I have a reader that recently introduced me to Reddit. He encouraged me to look at and possibly participate in the Ask Me Anything (AMA) forum or the I Am A… (IAmA) forum. I was intrigued enough to sign for a Reddit account and check out the two forums he suggested.
And, wow. What an interesting platform. I love the dialog that can develop and the amount of interaction. I like that people ask (and answer) the tough questions.
But it scares me. Not because of rude folks hiding behind their avatars (I slayed enough trolls on Huffington Post back in the day!) or the idea of potentially difficult questions.
But because the Reddit etiquette (Reddiquette?) frankly scares the hell out of me. I mean, it’s worse than trying to figure out what fork to use. Really. And I’m afraid if I screw it up, the Redditors will be coming after me with forks. Pitchforks.
So, in honor of Reddit, I’m hosting my own Ask Me Anything here. I mean it. Anything. I’ll answer. And, please feel free to respond to other’s questions or answers as well.
And for the record, I don’t care what fork you use. But let’s leave the pitchforks at home:)
8 thoughts on “Go Ahead, Ask Me Anything”
Reblogged this on starting At The Start and commented:
Hosted by Lisa Arends Author of “Lessons From The End Of A Marriage”
Well I guess I will start this off….
“When did you decide it was OK to date or when did you feel you were ready to?”

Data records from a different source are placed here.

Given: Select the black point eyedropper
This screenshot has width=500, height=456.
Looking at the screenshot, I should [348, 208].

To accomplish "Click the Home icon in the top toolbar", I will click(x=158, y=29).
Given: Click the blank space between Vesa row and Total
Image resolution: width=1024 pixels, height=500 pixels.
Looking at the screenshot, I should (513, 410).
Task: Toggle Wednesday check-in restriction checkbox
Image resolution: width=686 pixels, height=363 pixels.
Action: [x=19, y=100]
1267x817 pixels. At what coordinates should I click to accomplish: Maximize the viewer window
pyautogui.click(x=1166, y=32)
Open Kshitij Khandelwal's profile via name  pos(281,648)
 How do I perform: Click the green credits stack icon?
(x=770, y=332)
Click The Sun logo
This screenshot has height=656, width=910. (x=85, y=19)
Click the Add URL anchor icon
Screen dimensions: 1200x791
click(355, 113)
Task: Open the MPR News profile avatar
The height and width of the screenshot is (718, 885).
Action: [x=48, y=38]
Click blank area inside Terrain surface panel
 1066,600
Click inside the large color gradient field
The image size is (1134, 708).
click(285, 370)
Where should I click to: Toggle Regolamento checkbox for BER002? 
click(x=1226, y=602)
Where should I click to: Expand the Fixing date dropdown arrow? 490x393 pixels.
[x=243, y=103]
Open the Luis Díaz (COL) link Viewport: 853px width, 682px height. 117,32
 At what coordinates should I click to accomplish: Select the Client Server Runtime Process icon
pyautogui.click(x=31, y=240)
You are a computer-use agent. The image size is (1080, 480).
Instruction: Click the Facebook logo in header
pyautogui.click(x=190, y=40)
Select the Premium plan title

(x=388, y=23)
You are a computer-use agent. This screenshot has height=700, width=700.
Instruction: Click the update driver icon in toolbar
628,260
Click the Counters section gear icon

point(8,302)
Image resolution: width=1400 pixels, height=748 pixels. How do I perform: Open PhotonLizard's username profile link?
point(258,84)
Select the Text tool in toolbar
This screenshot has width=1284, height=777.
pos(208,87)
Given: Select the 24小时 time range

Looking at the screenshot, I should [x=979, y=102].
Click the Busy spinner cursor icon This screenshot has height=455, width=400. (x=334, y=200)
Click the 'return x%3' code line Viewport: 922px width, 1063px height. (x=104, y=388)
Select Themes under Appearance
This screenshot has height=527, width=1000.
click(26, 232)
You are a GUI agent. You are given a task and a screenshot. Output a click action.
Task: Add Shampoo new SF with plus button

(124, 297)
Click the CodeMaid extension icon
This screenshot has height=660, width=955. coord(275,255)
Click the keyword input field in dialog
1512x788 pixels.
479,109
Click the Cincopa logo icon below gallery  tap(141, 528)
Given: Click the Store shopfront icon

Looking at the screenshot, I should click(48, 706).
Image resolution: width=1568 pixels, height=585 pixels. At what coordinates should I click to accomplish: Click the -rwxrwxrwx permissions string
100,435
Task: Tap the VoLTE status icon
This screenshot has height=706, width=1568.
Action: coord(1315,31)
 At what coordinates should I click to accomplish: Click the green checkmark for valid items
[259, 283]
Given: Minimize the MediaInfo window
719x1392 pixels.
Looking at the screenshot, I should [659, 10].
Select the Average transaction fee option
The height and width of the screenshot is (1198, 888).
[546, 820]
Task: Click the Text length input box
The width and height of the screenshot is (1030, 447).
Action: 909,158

Great question – hard answer:)
The first couple experiences were less “decide” and more “can I be attracted to someone else?” and “I want out of this hell that is currently my life.” Those could be classified as rebound.
I made the conscious decision to date by joining Match about 6 months after my ex left. I knew I was nowhere near ready for a relationship; my goals were to learn how to date (since I had been with my ex since I was 16, I had never dated men) and learn what I was attracted to. I was upfront with my dates. In fact, I let them know that my divorce was not finalized, I gave them the broad stroked of the story and told them I was moving to Seattle in a few months (surprisingly, only a few ran!). My plan was to learn to date in Atlanta and then actually try to find someone in Seattle.
Didn’t work out that way:)
I thought I could separate dating from forming a relationship, but you can’t control when you meet someone that has potential. I was lucky that my now-husband also wanted to move slowly, so we took our sweet time going from “dating” to “relationship.” If we had pushed that too quickly, it would have failed.
Thanks for the reply…it has given me some insight into my own life and what is going on in it.
Though I have an account over in Reddit, I find the environment somewhat intimidating. I will go next.
How did you ‘handle’ intimacy with another man, not your husband.
It was….weird. I felt like I was cheating for the longest time. I had completely shut down any attraction to other men for the majority of our 16 year relationship. It took a little while for me to even comprehend that there were men around and that I could do something about that. I literally remember the exact moment that happened. A guy at the gym approached me and asked me out. I was shocked and muttered something about having to get back to him. When I turned around, it seemed like the gym was raining men. I felt like a drooling middle school girl again:)
In all honesty, until I developed a relationship with my now-husband, it was always kind of weird. Almost out-of-body. We forget that what we had with a long-term takes time to develop and that looking for that right away with a new partner will be…disappointing.
Thank you! I thought I was strange, not really seeing men.
I think it’s normal to shut that down some as a protective measure for a relationship. I would only allow myself to find unavailable guys – AKA Brad Pitt – attractive, not men that were actually accessible.